- The Washington Times - Wednesday, January 22, 2003

Construction of homes and apartments posted an unexpectedly strong gain of 5 percent in December as the housing industry wrapped up its best performance in 16 years, fueled by the lowest mortgage rates in four decades.
The Commerce Department reported yesterday that building activity climbed to an annual rate of 1.84 million units in December, the highest monthly pace since June 1986 and well above economists' expectations.
The government also revised November activity levels higher to show builders starting new units at an annual rate of 1.75 million units during that month, 5.2 percent above the October figure.
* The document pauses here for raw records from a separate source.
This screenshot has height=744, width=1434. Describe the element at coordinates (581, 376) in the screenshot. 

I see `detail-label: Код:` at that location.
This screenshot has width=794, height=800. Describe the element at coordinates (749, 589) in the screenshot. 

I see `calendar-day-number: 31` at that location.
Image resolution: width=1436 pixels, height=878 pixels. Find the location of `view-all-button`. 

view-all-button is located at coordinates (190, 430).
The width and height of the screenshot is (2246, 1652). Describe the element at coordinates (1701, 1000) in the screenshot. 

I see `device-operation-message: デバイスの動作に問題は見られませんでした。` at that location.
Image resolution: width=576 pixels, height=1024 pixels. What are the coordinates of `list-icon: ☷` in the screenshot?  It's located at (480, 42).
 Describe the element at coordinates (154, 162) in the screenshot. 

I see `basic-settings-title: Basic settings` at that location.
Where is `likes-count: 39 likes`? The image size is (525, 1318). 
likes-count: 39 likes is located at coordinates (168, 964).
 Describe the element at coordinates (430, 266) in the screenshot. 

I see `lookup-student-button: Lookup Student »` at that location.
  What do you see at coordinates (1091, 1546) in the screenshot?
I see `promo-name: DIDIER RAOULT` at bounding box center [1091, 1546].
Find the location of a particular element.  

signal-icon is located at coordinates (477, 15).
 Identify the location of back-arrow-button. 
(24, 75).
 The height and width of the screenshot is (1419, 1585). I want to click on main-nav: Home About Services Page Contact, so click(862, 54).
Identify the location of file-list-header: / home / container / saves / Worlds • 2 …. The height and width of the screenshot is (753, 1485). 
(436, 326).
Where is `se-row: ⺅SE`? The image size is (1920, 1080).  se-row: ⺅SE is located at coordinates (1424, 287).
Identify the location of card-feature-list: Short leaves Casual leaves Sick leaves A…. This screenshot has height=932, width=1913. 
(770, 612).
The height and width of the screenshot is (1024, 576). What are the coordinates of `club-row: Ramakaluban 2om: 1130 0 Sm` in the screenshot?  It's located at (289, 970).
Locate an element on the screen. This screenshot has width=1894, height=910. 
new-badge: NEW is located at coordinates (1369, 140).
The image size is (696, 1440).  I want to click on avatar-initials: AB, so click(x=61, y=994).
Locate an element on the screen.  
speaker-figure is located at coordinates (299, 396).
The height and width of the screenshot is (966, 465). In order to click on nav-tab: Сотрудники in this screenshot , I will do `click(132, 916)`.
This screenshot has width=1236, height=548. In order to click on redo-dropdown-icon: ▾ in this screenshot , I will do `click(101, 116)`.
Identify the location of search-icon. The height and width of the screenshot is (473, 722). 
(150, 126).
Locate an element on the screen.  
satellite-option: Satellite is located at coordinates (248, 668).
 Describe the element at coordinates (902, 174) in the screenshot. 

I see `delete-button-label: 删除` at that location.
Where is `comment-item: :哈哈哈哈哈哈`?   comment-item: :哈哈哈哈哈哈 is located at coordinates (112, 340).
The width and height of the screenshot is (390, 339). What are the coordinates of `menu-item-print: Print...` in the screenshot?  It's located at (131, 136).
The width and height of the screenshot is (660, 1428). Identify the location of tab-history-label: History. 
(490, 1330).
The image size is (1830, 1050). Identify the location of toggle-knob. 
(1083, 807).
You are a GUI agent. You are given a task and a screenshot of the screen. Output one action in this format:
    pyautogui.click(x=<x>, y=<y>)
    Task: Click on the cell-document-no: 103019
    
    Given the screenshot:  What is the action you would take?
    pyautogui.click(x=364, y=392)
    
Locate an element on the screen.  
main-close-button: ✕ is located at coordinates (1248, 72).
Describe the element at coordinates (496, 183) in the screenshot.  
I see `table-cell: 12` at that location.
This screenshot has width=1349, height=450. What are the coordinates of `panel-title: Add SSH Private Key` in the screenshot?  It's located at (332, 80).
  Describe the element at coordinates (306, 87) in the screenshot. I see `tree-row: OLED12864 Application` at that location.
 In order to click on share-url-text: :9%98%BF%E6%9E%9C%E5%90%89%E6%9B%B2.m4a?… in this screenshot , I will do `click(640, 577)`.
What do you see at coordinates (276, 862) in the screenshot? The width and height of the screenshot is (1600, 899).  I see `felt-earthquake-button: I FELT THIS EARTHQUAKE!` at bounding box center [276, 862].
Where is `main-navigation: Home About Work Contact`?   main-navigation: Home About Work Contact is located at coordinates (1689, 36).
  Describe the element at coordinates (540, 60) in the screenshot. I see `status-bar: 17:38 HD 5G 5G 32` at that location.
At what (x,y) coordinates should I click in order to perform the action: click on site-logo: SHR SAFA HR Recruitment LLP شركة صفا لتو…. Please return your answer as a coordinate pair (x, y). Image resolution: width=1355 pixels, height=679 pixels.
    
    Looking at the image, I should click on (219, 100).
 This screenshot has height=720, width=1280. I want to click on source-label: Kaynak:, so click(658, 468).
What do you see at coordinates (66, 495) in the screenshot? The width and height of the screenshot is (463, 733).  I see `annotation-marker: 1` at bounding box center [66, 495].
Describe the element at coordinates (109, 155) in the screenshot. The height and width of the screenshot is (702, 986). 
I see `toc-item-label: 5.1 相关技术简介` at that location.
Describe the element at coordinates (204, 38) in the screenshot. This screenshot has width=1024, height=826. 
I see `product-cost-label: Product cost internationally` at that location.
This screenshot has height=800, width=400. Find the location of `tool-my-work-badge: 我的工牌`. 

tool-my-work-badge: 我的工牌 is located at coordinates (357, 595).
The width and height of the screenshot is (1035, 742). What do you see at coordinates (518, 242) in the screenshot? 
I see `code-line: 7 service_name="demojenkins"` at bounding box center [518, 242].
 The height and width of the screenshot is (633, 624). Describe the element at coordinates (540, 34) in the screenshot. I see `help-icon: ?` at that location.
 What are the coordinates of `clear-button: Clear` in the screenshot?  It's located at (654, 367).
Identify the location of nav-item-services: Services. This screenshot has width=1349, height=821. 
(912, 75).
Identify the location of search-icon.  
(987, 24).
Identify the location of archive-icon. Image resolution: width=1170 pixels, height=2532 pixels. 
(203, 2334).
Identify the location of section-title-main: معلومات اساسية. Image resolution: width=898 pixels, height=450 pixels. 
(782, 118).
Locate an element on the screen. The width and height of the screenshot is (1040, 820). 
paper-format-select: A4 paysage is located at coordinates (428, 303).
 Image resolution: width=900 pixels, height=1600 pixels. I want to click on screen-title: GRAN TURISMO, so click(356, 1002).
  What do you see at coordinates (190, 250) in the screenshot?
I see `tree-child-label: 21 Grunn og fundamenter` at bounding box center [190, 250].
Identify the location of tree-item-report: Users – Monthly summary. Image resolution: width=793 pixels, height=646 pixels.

For all of last year, builders began construction on 1.70 million homes and apartments, a 6.4 percent gain from the 1.60 million units constructed in 2001. It was the best year for construction of single-family homes and apartments since 1.81 million units were built in 1986.
For just single-family homes, the 1.36 million units begun last year represented the strongest performance since 1978, when builders broke ground on 1.43 million such homes.
"What started off robustly ended even more strongly, if that's possible," said Joel Naroff, chief economist of a Holland, Pa., forecasting firm. "During the year, housing starts reached levels not seen since the baby boomers hit the market in the 1970s."
The entire country shared in the building boom, with construction of single-family homes setting an all-time high in the South.
David Seiders, chief economist for the National Association of Home Builders, said builders were optimistic that 2003 would be another good year, although down slightly from last year.
Sales of both new and existing single-family homes are expected to set records for 2002. Mr. Seiders predicts sales would be down in both categories about 3 percent this year, owing to a slight rise in interest rates as the economy gains strength.
Building activity last year was propelled by the lowest mortgage rates since the early 1960s, with rates for 30-year mortgages falling from 7.14 percent at the beginning of the year to 5.93 percent in the final week of December. This is the lowest level recorded in Freddie Mac's nationwide survey, which goes back to 1971, and the lowest levels in other surveys dating to the 1960s.
While 30-year mortgage rates dipped even further to 5.85 percent in the first week of this year, analysts believe the rates will gradually head higher if forecasts of a strengthening economy prove correct.
The low mortgage rates reflected the campaign by the Federal Reserve to push a key rate it controls to the lowest level in 41 years to quicken the pace of recovery from the 2001 recession.